Bits- and not the pink ones.

* Garlic chicken pizza for breakfast is the breakfast of Gods. (Or fat slaves who are too lazy to make anything else.) (Say! How IS that diet going anyway? It’s not. Hush.)

* We have swarms and swarms of dragonflies up here. I used to hate them cuz they’re big and buzzy and fly at your face. But then I found out they eat mosquitoes. I <3 dragonflies.

* I have a mosquito bite on the bottom of my foot.

* I have another one on my ASS.

* It is, apparently, not sexy to hop around while scratching the bottom of your foot, with your other hand stuffed down the back of your britches scratching your ass. Who knew?

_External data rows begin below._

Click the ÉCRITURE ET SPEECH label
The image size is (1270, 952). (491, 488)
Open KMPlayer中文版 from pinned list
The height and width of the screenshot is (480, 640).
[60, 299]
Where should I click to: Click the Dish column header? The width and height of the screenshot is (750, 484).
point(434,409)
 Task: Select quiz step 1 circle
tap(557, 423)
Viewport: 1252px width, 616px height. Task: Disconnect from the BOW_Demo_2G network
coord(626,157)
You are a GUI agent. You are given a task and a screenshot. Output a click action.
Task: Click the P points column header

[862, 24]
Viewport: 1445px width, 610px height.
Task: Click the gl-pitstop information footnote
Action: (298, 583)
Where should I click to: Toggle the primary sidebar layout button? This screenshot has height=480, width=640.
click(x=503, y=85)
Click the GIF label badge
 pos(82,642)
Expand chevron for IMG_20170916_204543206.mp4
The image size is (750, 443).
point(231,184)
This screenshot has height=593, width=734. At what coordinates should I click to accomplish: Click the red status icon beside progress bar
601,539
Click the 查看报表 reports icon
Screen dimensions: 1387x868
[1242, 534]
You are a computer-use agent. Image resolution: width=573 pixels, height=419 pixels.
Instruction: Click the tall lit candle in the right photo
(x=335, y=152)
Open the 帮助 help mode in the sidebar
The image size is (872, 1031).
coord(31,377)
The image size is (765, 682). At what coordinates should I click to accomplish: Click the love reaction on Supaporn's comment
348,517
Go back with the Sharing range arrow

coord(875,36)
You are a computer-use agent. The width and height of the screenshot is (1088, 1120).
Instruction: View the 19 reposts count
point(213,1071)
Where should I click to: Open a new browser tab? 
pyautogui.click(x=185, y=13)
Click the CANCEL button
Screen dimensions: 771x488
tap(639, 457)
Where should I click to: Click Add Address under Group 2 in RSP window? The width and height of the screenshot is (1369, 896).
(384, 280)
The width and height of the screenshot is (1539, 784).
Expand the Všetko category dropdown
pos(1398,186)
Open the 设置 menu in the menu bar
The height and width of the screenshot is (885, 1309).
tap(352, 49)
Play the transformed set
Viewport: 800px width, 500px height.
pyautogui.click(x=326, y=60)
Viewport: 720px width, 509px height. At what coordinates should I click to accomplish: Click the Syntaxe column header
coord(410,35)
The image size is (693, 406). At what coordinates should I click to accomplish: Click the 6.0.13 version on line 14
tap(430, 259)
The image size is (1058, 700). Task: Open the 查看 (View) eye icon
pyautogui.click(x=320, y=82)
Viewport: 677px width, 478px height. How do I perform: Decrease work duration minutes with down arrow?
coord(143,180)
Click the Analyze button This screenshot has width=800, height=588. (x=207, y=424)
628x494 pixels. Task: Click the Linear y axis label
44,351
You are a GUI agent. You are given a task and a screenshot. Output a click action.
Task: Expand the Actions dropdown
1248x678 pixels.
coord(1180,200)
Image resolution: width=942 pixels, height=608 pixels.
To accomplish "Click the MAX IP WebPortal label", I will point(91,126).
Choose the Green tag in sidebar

* The Rent-a-pup (ty for the term) has taken to humping Dracula’s (black kitty) leg. They are both fixed, and both male. Interspecies homosexual sex is cute.

* Obviously, they are no longer terrified of the pup. Now they yawn in his yapping little face.

* I ruined the cat’s “bird channel” by creating our back deck oasis. So, they’ve lovingly replaced bird watching with all-night mole hunts. I’m gifted every morning with at least one or two dead moles graciously left outside the sliding door. As much as I appreciate the offering, dead rodents were not on the list for “create oasis-like atmosphere”.

* I do not like the name Jes has picked out for her baby. Would it be terrible if I called her something completely different? Yes? Damn.

* The boy child had money to spend and bought himself some super-souped amp for his guitar. His bedroom shares a wall with Jes’s bedroom- the wall the crib is on. I anticipate some serious fights in the near future.